### Complete the following
- A) From the text on the Pagan and Gnostic Mysteries, extract the passage starting with "One of the more" and going on through "in all of us.", copied word for word.
- B) According to the text on the Pagan and Gnostic Mysteries, why do some people see their immortal self as an independent guardian angel rather than as their true self? Answer in one to three sentences.
- C) In the text on the Pagan and Gnostic Mysteries, what was faith for the Gnostics?

### Source passage
## START
The Pagan Mysteries had both “exoteric”, or “outer” mysteries that were open to all, and “esoteric”, or “inner”, Mysteries that were revealed to the purified and spiritually prepared initiates. In the same way in early Christianity, there were “Lesser Mysteries” for beginners on their way to spiritual knowledge and “Greater Mysteries” revealed to the initiates. Like Pagan initiates, Gnostic initiates were forbidden to reveal the content of the Inner mysteries to non-initiates. It is believed that Mark, in addition to the Gospel included in the New Testament for the use of beginners in the faith, taught three other Gospels suitable for different higher levels of initiation. According to Plato, belief is dealing with the appearance of things, while knowledge is searching for the inner reality. The Christian Literalists taught the spiritual value of faith, while the Gnostic sages, like the previous Pagan master before them, taught that, through initiation in the Inner Mysteries, the initiates experience Gnosis, and discover the truth by themselves. For the Gnostics, faith was only the first step towards Gnosis. For them and before for the Pagans, all doctrines are only approach to the Truth that is beyond words and concepts, and can only be found by people who have personally experienced Gnosis.

One of the more important saying in the Pagan Mysteries was “Know Thy Self”; it meant that the initiates must search for self-knowledge. People who still identify themselves with their mortal part (eidolon), see their immortal self (Daemon) as an independent guardian angel, a spirit guide to their spiritual destination, and not as their true self. The aim of Gnosticism initiation is to bring the lower self into union with the Higher Self so that enlightenment can occur. The search for self-knowledge leads the Pagan and Gnostic initiates on a journey of discovery, from Eidolon to Daemon, that at first appears to be an outside guide, an angel, to be understood at the end as their Higher Self. Moreover this Higher Self is unique and shared by all people, it is the soul of the universe, the Consciousness that is in all of us.
## END
### Information supplied
## START
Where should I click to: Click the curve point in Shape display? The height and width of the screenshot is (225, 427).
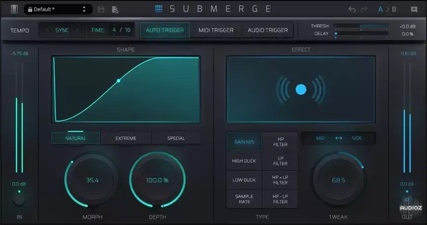[118, 80]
## END
### Solutions per task
- A)
One of the more important saying in the Pagan Mysteries was “Know Thy Self”; it meant that the initiates must search for self-knowledge. People who still identify themselves with their mortal part (eidolon), see their immortal self (Daemon) as an independent guardian angel, a spirit guide to their spiritual destination, and not as their true self. The aim of Gnosticism initiation is to bring the lower self into union with the Higher Self so that enlightenment can occur. The search for self-knowledge leads the Pagan and Gnostic initiates on a journey of discovery, from Eidolon to Daemon, that at first appears to be an outside guide, an angel, to be understood at the end as their Higher Self. Moreover this Higher Self is unique and shared by all people, it is the soul of the universe, the Consciousness that is in all of us.

- B) They still identify themselves with their mortal part, the eidolon. So they see their immortal self, the Daemon, as an outside spirit guide rather than as who they truly are.

- C) Faith was only the first step towards Gnosis.